Shocking study makes teen gamers gamble, finds that their brains similar to gamblers’!

Ghent University researchers studied teen gamers’ brains — and compared them to gamblers’. Photo by Flickr user eyeSPIVE.

In dozens of studies, scientists have speculated about what’s going on in kids’ brains when they are playing video games. Numerous studies have attempted to give us this information, but with no solid results. Recently, researchers at Ghent University in Belgium took a direct approach: they rounded up 154 14-year-olds who play video games, and put them in an MRI machine to check things out.

What they found was interesting: teens who play plenty of video games have an enlarged portion of their brain associated with rewards. This portion, called the ventral striatum, is also often larger in gamblers and others who engage in compulsive behavior.

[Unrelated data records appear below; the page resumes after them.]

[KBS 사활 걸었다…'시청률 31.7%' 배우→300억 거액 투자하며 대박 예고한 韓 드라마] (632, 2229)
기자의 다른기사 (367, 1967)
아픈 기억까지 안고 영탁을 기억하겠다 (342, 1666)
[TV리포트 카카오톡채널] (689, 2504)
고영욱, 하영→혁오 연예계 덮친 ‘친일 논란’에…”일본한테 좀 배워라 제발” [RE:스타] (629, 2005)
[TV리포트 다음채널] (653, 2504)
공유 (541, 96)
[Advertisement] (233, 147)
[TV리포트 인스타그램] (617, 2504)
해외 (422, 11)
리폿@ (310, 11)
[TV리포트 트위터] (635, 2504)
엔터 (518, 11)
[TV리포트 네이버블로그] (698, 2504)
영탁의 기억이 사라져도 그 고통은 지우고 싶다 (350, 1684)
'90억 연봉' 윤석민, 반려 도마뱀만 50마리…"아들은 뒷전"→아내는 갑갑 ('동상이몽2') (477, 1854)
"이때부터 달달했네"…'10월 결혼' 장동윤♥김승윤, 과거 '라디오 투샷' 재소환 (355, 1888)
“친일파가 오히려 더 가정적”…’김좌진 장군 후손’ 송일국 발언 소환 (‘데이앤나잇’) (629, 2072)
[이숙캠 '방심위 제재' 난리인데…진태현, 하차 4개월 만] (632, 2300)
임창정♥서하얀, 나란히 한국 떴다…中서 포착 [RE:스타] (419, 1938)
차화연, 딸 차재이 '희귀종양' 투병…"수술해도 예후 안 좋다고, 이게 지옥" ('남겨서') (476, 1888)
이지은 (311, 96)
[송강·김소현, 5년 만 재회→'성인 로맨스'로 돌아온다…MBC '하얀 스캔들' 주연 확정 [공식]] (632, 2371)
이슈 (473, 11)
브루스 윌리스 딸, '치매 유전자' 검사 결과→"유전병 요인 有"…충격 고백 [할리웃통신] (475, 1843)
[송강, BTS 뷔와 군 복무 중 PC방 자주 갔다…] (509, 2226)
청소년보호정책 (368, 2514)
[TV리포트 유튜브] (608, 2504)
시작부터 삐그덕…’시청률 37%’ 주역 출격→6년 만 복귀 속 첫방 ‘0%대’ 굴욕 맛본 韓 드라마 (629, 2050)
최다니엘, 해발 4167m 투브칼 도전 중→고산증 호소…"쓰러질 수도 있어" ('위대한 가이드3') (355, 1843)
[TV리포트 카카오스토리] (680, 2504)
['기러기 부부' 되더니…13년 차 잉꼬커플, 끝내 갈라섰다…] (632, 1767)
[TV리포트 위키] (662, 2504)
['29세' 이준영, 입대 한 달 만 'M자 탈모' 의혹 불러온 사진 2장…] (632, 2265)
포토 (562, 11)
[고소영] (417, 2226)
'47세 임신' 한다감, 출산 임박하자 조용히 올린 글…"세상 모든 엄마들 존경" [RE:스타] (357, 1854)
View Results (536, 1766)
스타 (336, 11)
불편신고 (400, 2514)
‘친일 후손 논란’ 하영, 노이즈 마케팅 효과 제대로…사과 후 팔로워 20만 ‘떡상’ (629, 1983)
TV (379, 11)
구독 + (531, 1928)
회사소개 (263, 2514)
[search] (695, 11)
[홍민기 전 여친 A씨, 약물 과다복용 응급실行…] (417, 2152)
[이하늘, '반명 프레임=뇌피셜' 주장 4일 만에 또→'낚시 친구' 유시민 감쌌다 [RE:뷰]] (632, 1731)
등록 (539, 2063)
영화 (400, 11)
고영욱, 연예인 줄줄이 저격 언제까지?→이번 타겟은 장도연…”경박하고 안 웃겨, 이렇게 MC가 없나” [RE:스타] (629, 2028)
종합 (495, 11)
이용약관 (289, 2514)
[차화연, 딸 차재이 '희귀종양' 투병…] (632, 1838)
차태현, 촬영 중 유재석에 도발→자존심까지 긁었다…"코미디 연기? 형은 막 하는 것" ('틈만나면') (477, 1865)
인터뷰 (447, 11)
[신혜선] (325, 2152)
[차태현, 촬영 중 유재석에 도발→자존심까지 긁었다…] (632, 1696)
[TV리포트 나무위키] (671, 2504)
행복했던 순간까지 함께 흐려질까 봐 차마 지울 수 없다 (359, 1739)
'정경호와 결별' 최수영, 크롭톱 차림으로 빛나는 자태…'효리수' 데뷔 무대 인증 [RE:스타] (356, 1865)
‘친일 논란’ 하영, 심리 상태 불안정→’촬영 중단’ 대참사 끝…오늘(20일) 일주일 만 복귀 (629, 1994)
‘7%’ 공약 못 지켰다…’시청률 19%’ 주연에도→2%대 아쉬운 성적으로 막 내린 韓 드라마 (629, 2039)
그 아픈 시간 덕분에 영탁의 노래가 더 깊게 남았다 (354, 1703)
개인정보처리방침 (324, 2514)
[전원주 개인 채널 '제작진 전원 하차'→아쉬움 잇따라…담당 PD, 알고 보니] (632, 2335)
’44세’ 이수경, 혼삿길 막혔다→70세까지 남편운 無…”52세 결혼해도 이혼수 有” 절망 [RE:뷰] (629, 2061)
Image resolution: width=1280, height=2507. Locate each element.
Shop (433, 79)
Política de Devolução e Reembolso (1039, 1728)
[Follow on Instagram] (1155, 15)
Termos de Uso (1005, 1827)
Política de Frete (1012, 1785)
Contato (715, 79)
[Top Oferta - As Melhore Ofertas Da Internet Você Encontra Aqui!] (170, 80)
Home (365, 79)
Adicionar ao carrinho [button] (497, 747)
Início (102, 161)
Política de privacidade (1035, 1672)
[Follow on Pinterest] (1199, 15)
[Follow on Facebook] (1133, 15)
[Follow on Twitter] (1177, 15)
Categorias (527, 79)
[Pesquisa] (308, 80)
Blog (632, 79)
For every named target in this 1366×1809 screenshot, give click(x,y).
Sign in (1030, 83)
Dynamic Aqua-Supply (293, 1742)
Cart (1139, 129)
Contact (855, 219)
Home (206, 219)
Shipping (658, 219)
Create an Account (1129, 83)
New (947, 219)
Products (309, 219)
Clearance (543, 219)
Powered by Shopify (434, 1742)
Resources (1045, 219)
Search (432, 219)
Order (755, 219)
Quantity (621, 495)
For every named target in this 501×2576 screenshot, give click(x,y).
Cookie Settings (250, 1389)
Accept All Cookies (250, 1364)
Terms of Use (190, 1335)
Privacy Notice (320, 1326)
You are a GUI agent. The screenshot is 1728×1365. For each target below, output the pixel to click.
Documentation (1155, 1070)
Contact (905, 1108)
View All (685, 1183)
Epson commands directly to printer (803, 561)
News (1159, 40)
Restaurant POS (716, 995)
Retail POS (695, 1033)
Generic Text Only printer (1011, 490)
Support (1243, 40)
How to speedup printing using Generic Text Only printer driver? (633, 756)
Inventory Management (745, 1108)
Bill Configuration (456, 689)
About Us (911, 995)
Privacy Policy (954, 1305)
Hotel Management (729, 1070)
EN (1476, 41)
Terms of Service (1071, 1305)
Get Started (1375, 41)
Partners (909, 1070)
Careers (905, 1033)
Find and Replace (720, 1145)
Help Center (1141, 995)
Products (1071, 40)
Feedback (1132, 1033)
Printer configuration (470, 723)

Of course, we don’t know for sure whether playing video games enlarges this part of the brain, or whether people whose brains are more developed in this area tend to gravitate toward gaming. To find that out, you’d have to take a bunch of non-gamers, make them play video games for years, and see if that portion of their brain got bigger. And it’s hard to get permission from parents to subject kids to potentially brain-altering activities. In a scientific context, anyway.

You would think that during such a study, the scientists would put kids in the MRI machine while they were playing video games to track, you know, how their brains looked.

They didn’t. They had the kids play two games in which they made bets on certain outcomes. In other words, they made them gamble.

So they started with the idea that video gaming might be somehow related to addiction or compulsive behavior, similar to gambling. They picked a bunch of kids who play video games, made them gamble, and — lo and behold — found that their brains were like gamblers’ brains!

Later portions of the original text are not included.